We were in a stressful season. A season of wondering if we were about to need to sell our house and move (and knew our kids were not happy with that idea) but couldn’t get a definitive answer so we were waiting in that uncomfortable limbo. One of my kiddos was in an especially challenging season, leaving me wanting to pull out my hair multiple times a day, and I was completely out of fresh ideas so we were both exhausted. Another child was enduring a “mean kid” and processing that with her was tough. And then, of course, there was just the general busyness associated with life that would leave me physically tired on its own, let alone everything else.
As you can probably tell, I was well on my way to a crash and burn.
Have you heard the illustration that’s been floating around lately about spilling your coffee? Its point being, that if you spill your coffee, you spilled coffee because that’s what was in your cup. If you’d had lemonade in your cup, even if you were bumped into, you’d spill lemonade. So, what’s in your cup? If life gets bumpy, and your cup (your heart) spilled, what’s inside?

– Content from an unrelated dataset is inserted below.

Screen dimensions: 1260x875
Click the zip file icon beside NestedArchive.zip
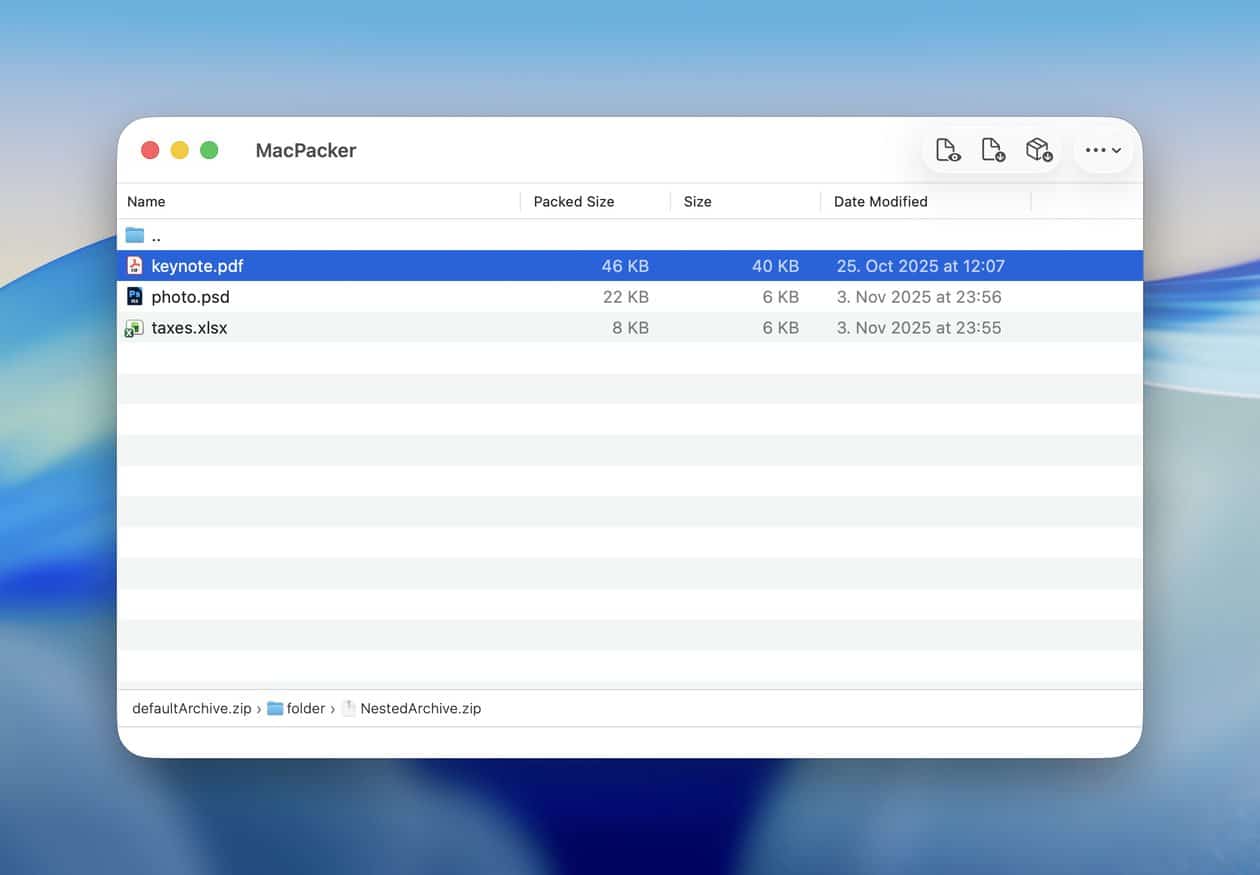point(348,708)
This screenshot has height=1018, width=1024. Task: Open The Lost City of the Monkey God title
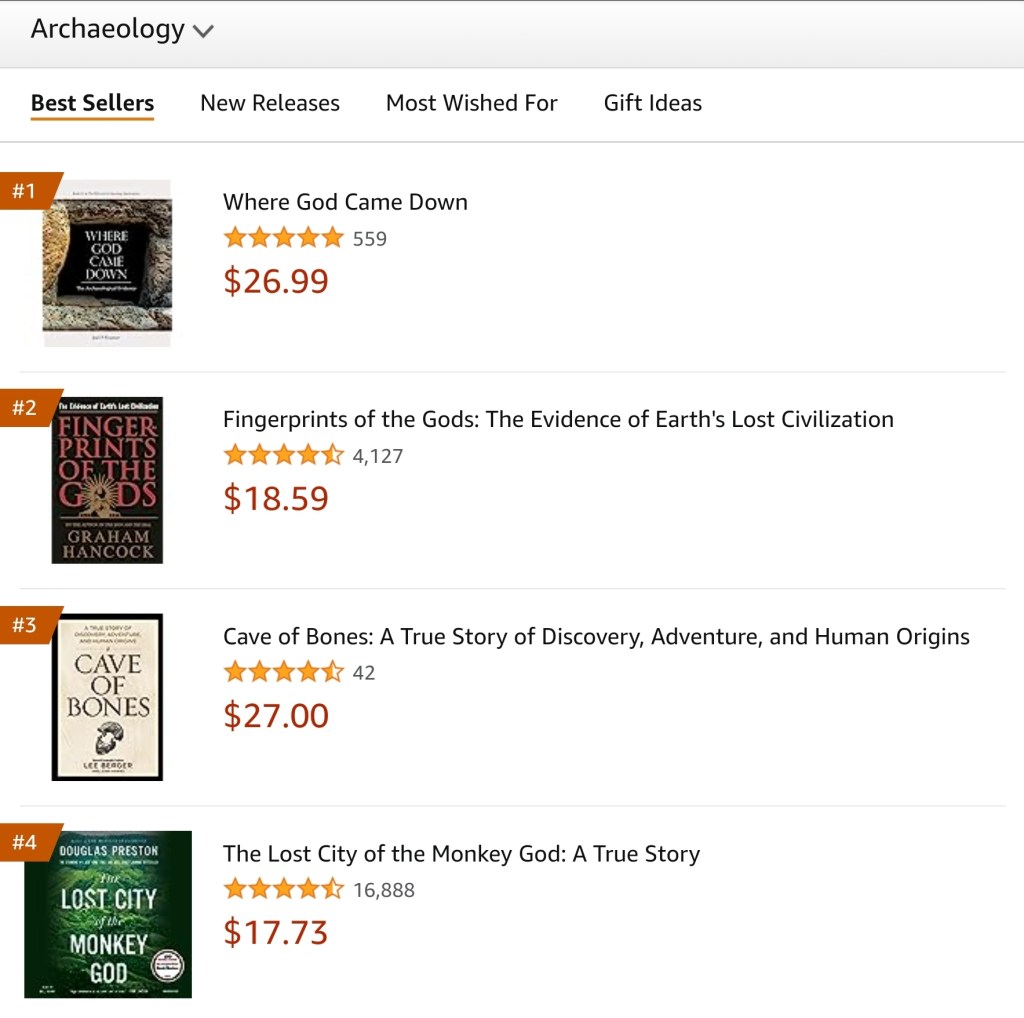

Well, let’s just say I’d started to get a glimpse that my heart was not full of lemonade. While I hadn’t totally dumped out my heart’s contents on anyone (yet), when I’d been nudged or rushed and little bits had leaked out, I could tell whatever was in my cup was not good, and if I spilled, I’d be spilling YUCK everywhere!
I knew, somehow, I had to decompress. I had to exchange whatever toxic drink was in my cup for something more pleasant. Because life is going to get bumpy, problems ARE going to push me. But I don’t want to be toxic to those around me.
So, on that day, as I returned home from dropping my kids at school, the house quiet except for my excited dog welcoming me home, I put away my to-do list and went upstairs. I got back under the covers (which felt even better than I remembered) and let myself doze off for another 30 minutes or so. When I woke up, I had thought I’d get to work, but I spied my book on my nightstand that I’d barely read in a month and decided to let myself reach for it. I stayed snuggled up in my covers for a couple of hours just enjoying a book. It felt like the utmost luxury.
As my day continued on in a similar fashion, doing nothing other than whatever I wanted in a given moment, I was reminded of just how important days like that are. They aren’t selfish. In fact, it was the best thing I could’ve done for my family that day.
It was quite literally a mental health “sick day.” Those days aren’t lazy.
They’re life-giving.
If we moms don’t ever take a day off or refill our tanks sometimes, we are no good to anyone. I know we hear it all the time, and it’s still so much easier said than done. But if we’re going to be the best versions of ourselves, we must remove the stigma of a day off and embrace filling our souls. It doesn’t just make us better moms. It makes us better humans.
And guess what?! When I spontaneously gave myself a day off, nothing spun out of control and everything was able to be finished later. I’m not sorry I had that very unproductive day… it was actually the best decision I could’ve made.